Cambodians may soon find it easier than ever to report official corruption, and not just to the authorities or their friends and neighbours, but to the whole world, thanks to the impending launch of a Khmer-language version of the graft-reporting smartphone app Bribespot.

Already popular in Thailand – with 194 reports, mostly since the launch of a Thai version last August – the tool allows users to pinpoint a spot on a map where they have been a victim of corruption, usually bribe-taking, and to post a short description. The app’s founder, Lithuanian-born developer Artas Bartas, said yesterday that the Khmer-language version of the app should be finished by next week.

Speaking at a Phnom Penh workshop introducing the tool yesterday, Transparency International Cambodia executive director Preap Kol said that the app gave people “another platform to solve social problems, particularly corruption”.

“Often times, people say, to fight corruption, you need political will … but in Cambodia, it’s difficult to imagine [politicians] having real political will,” he said. “If leaders don’t have political will, fine. We will find the people who have the will.”

Bribespot has yet to reach a critical mass of posters; as of yesterday afternoon, there were about 320 reports displayed on the site worldwide. By comparison, a similar but older project called I Paid a Bribe has recorded more than 19,000 allegations in India alone.
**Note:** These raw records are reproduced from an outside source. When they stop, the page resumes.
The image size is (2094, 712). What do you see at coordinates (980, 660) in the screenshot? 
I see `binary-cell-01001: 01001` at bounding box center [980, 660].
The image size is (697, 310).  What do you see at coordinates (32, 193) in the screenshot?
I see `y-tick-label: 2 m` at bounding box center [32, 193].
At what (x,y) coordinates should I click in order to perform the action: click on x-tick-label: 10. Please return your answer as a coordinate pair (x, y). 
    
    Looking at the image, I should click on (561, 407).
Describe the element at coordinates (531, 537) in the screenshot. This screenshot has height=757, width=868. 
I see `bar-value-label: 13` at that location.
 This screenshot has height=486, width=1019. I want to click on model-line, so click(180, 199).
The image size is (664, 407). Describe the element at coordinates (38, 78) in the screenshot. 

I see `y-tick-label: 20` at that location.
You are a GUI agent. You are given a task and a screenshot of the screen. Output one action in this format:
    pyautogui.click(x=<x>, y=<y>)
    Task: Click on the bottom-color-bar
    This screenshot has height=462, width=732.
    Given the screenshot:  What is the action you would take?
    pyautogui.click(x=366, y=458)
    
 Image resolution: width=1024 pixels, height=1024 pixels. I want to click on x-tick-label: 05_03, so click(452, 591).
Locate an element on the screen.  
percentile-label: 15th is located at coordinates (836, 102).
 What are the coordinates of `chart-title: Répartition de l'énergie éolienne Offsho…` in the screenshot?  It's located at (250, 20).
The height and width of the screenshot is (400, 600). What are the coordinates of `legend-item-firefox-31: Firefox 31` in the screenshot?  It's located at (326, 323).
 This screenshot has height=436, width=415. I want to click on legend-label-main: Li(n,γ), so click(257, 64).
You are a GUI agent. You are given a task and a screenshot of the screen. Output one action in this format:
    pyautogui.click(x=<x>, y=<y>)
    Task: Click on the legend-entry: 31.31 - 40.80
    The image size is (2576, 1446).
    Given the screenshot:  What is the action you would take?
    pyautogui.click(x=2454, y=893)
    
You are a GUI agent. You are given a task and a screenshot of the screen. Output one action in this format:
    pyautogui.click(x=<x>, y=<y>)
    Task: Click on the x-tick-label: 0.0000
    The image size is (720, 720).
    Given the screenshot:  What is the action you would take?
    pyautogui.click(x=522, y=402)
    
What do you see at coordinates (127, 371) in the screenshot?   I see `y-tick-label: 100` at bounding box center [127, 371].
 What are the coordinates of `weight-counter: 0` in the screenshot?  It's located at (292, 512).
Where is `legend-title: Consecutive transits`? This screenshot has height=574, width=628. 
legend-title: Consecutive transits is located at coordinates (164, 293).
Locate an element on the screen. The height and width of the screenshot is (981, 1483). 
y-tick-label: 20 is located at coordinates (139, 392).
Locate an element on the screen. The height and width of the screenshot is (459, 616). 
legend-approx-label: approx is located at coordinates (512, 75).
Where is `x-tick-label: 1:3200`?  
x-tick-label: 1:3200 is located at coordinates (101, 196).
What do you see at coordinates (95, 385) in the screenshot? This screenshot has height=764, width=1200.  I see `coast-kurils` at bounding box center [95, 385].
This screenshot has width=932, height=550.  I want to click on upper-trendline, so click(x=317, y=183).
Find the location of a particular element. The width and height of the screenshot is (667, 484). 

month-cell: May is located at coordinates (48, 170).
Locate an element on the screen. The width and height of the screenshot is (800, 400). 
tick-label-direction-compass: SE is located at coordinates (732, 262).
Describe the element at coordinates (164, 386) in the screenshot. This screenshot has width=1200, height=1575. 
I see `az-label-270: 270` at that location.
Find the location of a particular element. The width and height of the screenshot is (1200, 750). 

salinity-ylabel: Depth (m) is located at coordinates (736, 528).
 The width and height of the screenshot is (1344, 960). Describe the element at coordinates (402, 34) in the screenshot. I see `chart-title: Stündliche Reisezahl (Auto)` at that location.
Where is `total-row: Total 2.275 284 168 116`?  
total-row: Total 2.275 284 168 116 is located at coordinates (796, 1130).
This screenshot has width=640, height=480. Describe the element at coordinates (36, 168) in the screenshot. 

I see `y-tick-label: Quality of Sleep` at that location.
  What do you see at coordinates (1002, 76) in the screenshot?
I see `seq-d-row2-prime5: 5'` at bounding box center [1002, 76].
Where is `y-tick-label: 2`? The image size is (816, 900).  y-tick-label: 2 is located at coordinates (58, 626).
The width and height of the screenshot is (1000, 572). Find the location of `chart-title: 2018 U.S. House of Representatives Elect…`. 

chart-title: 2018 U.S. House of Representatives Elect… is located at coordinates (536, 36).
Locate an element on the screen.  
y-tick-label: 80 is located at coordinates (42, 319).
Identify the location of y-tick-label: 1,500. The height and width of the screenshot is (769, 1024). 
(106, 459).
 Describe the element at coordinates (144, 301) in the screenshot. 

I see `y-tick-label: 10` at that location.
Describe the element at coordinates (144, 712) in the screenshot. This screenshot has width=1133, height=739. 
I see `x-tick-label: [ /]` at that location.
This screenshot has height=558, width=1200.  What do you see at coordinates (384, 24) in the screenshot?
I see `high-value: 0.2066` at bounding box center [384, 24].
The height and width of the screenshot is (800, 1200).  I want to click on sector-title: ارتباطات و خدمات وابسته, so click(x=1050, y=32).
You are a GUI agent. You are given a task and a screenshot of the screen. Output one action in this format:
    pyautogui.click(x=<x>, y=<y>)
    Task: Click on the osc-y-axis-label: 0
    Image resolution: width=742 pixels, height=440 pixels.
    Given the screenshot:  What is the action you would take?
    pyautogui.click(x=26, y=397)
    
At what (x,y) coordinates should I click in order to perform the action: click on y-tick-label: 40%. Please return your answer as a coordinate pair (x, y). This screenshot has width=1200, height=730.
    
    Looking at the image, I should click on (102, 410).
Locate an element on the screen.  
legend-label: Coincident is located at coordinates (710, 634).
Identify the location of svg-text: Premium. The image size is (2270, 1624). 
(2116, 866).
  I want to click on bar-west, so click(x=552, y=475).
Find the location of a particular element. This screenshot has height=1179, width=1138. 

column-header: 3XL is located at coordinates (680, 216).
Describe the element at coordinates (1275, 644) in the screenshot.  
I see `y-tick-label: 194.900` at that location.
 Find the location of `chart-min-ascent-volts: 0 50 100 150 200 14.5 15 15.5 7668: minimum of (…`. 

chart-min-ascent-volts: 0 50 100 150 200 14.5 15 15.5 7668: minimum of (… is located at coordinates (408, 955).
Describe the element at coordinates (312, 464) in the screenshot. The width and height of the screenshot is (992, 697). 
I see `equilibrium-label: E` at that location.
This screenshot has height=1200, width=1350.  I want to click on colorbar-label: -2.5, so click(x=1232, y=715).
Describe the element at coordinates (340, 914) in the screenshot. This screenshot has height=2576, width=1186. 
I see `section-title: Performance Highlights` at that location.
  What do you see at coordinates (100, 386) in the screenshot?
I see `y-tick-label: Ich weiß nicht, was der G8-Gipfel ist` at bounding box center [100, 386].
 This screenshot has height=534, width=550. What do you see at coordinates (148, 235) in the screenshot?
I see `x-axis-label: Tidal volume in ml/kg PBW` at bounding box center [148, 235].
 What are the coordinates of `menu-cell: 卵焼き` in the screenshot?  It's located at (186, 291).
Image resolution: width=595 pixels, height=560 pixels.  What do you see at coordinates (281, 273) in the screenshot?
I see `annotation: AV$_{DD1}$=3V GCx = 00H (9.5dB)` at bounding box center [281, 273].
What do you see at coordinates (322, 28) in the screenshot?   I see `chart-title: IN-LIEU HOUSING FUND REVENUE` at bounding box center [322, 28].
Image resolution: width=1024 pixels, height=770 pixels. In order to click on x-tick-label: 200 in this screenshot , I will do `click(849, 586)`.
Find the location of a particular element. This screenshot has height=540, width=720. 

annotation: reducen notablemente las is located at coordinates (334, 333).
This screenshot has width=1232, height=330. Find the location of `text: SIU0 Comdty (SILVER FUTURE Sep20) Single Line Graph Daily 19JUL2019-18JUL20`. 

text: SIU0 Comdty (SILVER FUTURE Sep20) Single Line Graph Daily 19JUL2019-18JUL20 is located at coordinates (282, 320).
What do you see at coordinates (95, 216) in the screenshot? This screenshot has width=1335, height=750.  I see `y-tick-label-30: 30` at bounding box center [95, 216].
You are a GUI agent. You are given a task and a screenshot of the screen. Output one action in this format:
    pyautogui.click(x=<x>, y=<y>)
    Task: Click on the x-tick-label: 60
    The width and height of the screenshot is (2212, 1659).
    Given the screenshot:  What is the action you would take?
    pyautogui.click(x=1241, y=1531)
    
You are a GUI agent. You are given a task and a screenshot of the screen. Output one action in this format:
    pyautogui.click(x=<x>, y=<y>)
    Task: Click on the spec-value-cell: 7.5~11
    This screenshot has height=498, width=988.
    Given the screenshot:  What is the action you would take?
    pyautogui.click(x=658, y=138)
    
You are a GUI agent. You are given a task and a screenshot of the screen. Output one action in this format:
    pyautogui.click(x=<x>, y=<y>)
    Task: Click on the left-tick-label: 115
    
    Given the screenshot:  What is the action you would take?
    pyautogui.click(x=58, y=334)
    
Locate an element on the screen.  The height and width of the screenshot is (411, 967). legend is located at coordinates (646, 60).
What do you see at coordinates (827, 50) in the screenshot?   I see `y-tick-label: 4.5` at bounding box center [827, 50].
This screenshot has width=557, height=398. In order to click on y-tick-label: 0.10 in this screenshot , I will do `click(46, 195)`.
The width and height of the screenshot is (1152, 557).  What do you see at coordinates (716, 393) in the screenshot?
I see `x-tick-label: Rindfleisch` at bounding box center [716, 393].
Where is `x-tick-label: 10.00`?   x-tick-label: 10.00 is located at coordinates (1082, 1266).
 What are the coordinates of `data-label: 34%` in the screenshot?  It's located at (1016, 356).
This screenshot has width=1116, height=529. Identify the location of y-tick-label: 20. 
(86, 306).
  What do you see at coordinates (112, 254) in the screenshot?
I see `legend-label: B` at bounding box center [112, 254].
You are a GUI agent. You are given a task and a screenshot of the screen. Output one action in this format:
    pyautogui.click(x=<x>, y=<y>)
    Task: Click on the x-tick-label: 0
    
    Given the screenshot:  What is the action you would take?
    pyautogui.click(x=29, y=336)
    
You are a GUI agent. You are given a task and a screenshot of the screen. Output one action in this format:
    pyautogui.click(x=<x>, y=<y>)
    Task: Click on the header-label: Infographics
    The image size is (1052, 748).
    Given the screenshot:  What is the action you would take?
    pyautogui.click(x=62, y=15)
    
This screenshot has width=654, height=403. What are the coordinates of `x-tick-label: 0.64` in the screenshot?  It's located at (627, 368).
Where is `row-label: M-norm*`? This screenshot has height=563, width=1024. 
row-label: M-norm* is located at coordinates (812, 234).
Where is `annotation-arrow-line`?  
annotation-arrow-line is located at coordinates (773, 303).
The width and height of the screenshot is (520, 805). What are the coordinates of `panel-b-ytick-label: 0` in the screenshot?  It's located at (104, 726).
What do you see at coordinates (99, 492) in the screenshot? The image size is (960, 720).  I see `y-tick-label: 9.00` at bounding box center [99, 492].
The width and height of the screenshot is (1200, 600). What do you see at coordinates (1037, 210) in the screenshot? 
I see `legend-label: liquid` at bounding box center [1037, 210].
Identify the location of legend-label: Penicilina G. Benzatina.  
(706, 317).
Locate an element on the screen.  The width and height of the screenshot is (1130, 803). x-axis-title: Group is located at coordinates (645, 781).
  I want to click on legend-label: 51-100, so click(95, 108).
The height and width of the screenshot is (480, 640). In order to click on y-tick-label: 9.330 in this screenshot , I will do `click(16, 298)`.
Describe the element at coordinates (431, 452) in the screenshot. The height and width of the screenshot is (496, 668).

Bartas, the app’s creator, acknowledged at yesterday’s event that “whatever success we’ve had has been grassroots”, but added that word of mouth and encouragement from local partners would help make the app part of the wider public discourse.

“There has been discussion in forums, expat communities, because foreign corruption is very frustrating … and some locals have embraced it too,” Bartas said. “But to get to the point where we influence policy makers, we need to work with local partners.”

Indeed, Cambodia has already seen some early adopters, with 19 reports detailing everything from a $2 informal payment for a visa photo to a $5,000 bribe reported for “illegal luxury wood trading”.